• _DIRECTIONS FOR THIS TASK_:
An exact, complete copy of the data is all that is needed.

• _DATA SUPPLIED_:
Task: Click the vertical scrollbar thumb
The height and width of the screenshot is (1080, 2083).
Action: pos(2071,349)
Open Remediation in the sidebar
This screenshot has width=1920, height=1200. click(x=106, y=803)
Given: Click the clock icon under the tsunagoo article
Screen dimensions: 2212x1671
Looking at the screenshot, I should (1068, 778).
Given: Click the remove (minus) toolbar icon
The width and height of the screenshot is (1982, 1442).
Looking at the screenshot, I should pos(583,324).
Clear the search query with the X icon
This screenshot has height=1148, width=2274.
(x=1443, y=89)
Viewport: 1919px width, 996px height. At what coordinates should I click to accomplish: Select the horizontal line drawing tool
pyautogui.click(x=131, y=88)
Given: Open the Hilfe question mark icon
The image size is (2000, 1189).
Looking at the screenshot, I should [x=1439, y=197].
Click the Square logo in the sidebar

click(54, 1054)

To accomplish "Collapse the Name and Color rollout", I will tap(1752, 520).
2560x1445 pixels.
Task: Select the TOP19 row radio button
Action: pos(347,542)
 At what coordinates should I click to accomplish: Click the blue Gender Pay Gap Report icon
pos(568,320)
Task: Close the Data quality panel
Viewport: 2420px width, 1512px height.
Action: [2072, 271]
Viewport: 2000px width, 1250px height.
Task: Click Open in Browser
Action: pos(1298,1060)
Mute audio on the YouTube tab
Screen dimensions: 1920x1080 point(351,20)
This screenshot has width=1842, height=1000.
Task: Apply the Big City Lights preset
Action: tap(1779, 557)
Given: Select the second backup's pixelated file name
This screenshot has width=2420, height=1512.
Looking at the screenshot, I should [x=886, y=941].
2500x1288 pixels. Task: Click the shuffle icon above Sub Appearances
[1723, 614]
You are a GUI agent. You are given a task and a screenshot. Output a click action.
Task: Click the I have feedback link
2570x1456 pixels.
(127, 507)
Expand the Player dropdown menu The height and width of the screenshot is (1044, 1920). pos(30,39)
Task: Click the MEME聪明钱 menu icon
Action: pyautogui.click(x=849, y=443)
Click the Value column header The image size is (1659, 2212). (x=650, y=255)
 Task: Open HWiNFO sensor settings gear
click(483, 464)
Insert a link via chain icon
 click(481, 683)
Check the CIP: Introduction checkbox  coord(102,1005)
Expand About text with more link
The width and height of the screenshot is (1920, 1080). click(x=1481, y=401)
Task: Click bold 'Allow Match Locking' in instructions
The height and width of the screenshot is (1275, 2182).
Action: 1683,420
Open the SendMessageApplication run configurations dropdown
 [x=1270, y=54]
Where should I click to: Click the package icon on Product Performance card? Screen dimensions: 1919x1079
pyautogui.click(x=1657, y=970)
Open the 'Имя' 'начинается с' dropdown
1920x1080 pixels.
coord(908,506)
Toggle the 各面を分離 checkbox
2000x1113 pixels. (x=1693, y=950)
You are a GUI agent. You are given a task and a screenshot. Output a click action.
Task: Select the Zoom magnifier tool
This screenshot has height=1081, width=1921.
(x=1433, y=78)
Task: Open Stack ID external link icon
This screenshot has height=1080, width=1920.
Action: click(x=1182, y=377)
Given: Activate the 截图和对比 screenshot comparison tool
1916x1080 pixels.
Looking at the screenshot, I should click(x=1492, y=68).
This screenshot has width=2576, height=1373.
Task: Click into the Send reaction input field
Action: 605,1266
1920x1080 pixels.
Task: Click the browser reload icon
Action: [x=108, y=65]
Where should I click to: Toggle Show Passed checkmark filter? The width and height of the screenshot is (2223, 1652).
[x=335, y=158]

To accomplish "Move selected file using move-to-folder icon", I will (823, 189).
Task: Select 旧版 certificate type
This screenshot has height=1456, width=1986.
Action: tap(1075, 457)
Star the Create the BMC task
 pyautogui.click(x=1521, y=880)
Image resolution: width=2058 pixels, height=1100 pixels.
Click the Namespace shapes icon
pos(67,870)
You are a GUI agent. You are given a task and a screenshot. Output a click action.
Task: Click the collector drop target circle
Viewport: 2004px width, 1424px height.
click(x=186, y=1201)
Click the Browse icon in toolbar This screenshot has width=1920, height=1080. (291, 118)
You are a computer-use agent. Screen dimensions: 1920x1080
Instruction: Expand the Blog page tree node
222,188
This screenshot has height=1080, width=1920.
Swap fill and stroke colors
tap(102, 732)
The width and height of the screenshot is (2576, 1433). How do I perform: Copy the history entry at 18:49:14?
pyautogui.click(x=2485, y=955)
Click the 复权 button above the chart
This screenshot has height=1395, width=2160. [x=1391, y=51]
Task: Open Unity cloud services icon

• _ANSWER SECTION_:
Task: Click the vertical scrollbar thumb
The height and width of the screenshot is (1080, 2083).
Action: pos(2071,349)
Open Remediation in the sidebar
This screenshot has width=1920, height=1200. click(x=106, y=803)
Given: Click the clock icon under the tsunagoo article
Screen dimensions: 2212x1671
Looking at the screenshot, I should (1068, 778).
Given: Click the remove (minus) toolbar icon
The width and height of the screenshot is (1982, 1442).
Looking at the screenshot, I should pos(583,324).
Clear the search query with the X icon
This screenshot has height=1148, width=2274.
(x=1443, y=89)
Viewport: 1919px width, 996px height. At what coordinates should I click to accomplish: Select the horizontal line drawing tool
pyautogui.click(x=131, y=88)
Given: Open the Hilfe question mark icon
The image size is (2000, 1189).
Looking at the screenshot, I should [x=1439, y=197].
Click the Square logo in the sidebar

click(54, 1054)

To accomplish "Collapse the Name and Color rollout", I will tap(1752, 520).
2560x1445 pixels.
Task: Select the TOP19 row radio button
Action: pos(347,542)
 At what coordinates should I click to accomplish: Click the blue Gender Pay Gap Report icon
pos(568,320)
Task: Close the Data quality panel
Viewport: 2420px width, 1512px height.
Action: [2072, 271]
Viewport: 2000px width, 1250px height.
Task: Click Open in Browser
Action: pos(1298,1060)
Mute audio on the YouTube tab
Screen dimensions: 1920x1080 point(351,20)
This screenshot has width=1842, height=1000.
Task: Apply the Big City Lights preset
Action: tap(1779, 557)
Given: Select the second backup's pixelated file name
This screenshot has width=2420, height=1512.
Looking at the screenshot, I should [x=886, y=941].
2500x1288 pixels. Task: Click the shuffle icon above Sub Appearances
[1723, 614]
You are a GUI agent. You are given a task and a screenshot. Output a click action.
Task: Click the I have feedback link
2570x1456 pixels.
(127, 507)
Expand the Player dropdown menu The height and width of the screenshot is (1044, 1920). pos(30,39)
Task: Click the MEME聪明钱 menu icon
Action: pyautogui.click(x=849, y=443)
Click the Value column header The image size is (1659, 2212). (x=650, y=255)
 Task: Open HWiNFO sensor settings gear
click(483, 464)
Insert a link via chain icon
 click(481, 683)
Check the CIP: Introduction checkbox  coord(102,1005)
Expand About text with more link
The width and height of the screenshot is (1920, 1080). click(x=1481, y=401)
Task: Click bold 'Allow Match Locking' in instructions
The height and width of the screenshot is (1275, 2182).
Action: 1683,420
Open the SendMessageApplication run configurations dropdown
 [x=1270, y=54]
Where should I click to: Click the package icon on Product Performance card? Screen dimensions: 1919x1079
pyautogui.click(x=1657, y=970)
Open the 'Имя' 'начинается с' dropdown
1920x1080 pixels.
coord(908,506)
Toggle the 各面を分離 checkbox
2000x1113 pixels. (x=1693, y=950)
You are a GUI agent. You are given a task and a screenshot. Output a click action.
Task: Select the Zoom magnifier tool
This screenshot has height=1081, width=1921.
(x=1433, y=78)
Task: Open Stack ID external link icon
This screenshot has height=1080, width=1920.
Action: click(x=1182, y=377)
Given: Activate the 截图和对比 screenshot comparison tool
1916x1080 pixels.
Looking at the screenshot, I should click(x=1492, y=68).
This screenshot has width=2576, height=1373.
Task: Click into the Send reaction input field
Action: 605,1266
1920x1080 pixels.
Task: Click the browser reload icon
Action: [x=108, y=65]
Where should I click to: Toggle Show Passed checkmark filter? The width and height of the screenshot is (2223, 1652).
[x=335, y=158]

To accomplish "Move selected file using move-to-folder icon", I will (823, 189).
Task: Select 旧版 certificate type
This screenshot has height=1456, width=1986.
Action: tap(1075, 457)
Star the Create the BMC task
 pyautogui.click(x=1521, y=880)
Image resolution: width=2058 pixels, height=1100 pixels.
Click the Namespace shapes icon
pos(67,870)
You are a GUI agent. You are given a task and a screenshot. Output a click action.
Task: Click the collector drop target circle
Viewport: 2004px width, 1424px height.
click(x=186, y=1201)
Click the Browse icon in toolbar This screenshot has width=1920, height=1080. (291, 118)
You are a computer-use agent. Screen dimensions: 1920x1080
Instruction: Expand the Blog page tree node
222,188
This screenshot has height=1080, width=1920.
Swap fill and stroke colors
tap(102, 732)
The width and height of the screenshot is (2576, 1433). How do I perform: Copy the history entry at 18:49:14?
pyautogui.click(x=2485, y=955)
Click the 复权 button above the chart
This screenshot has height=1395, width=2160. [x=1391, y=51]
Task: Open Unity cloud services icon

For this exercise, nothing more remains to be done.